REQUIRED WORK
Could you revise the data below so that every "Open" becomes "Launch", with all else unchanged and the pictures omitted from your answer?

EXCERPTED RECORDS
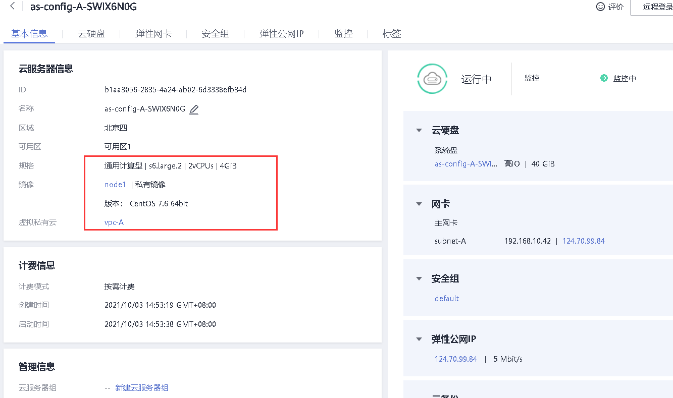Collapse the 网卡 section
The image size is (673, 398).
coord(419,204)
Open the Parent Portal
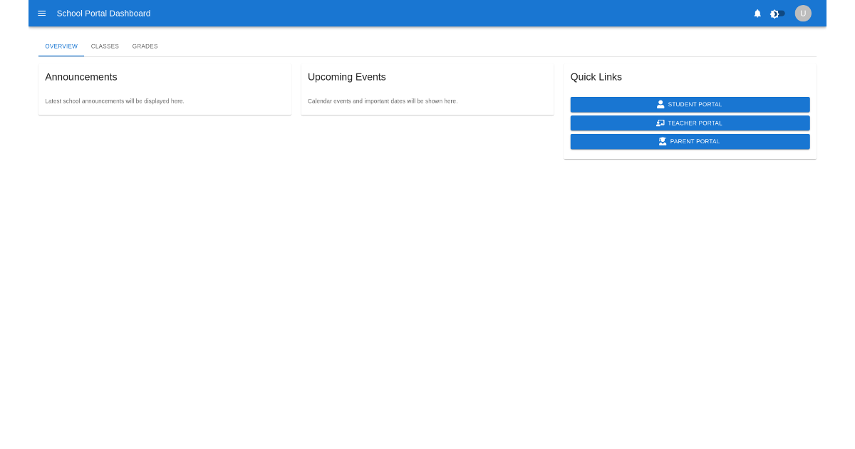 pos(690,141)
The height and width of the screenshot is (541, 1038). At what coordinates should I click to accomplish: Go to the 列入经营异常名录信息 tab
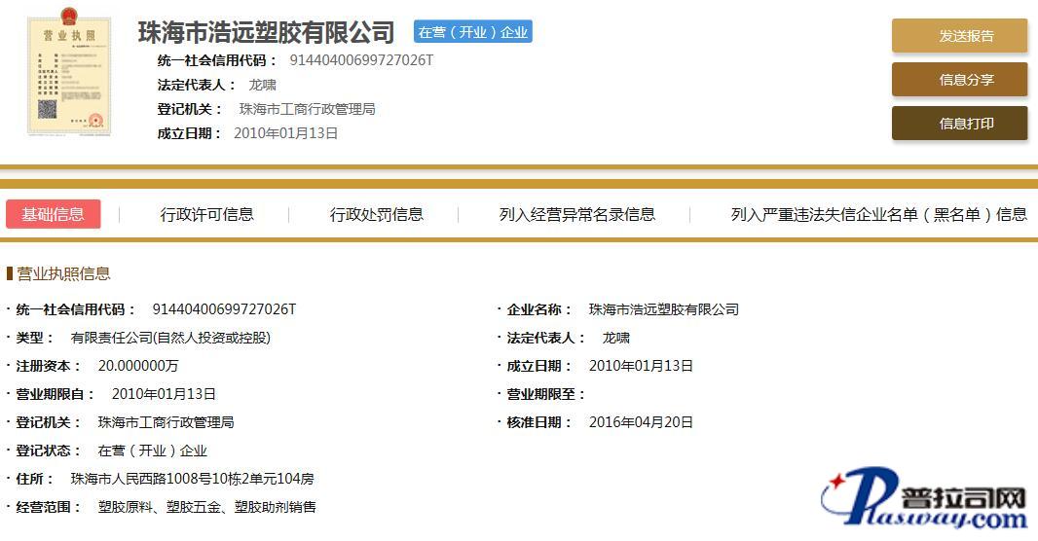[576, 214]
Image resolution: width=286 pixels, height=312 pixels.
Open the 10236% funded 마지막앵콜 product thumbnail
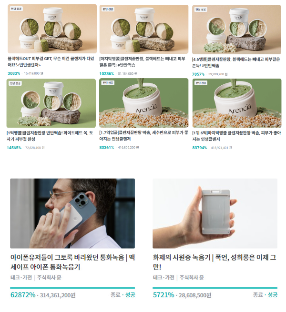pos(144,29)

RESPONSE FOR THIS EXERCISE
Collapse the 网卡 section
The image size is (673, 398).
coord(419,204)
Launch the Parent Portal
 pos(690,141)
The height and width of the screenshot is (541, 1038). At what coordinates should I click to accomplish: Go to the 列入经营异常名录信息 tab
[576, 214]
Image resolution: width=286 pixels, height=312 pixels.
Launch the 10236% funded 마지막앵콜 product thumbnail
pos(144,29)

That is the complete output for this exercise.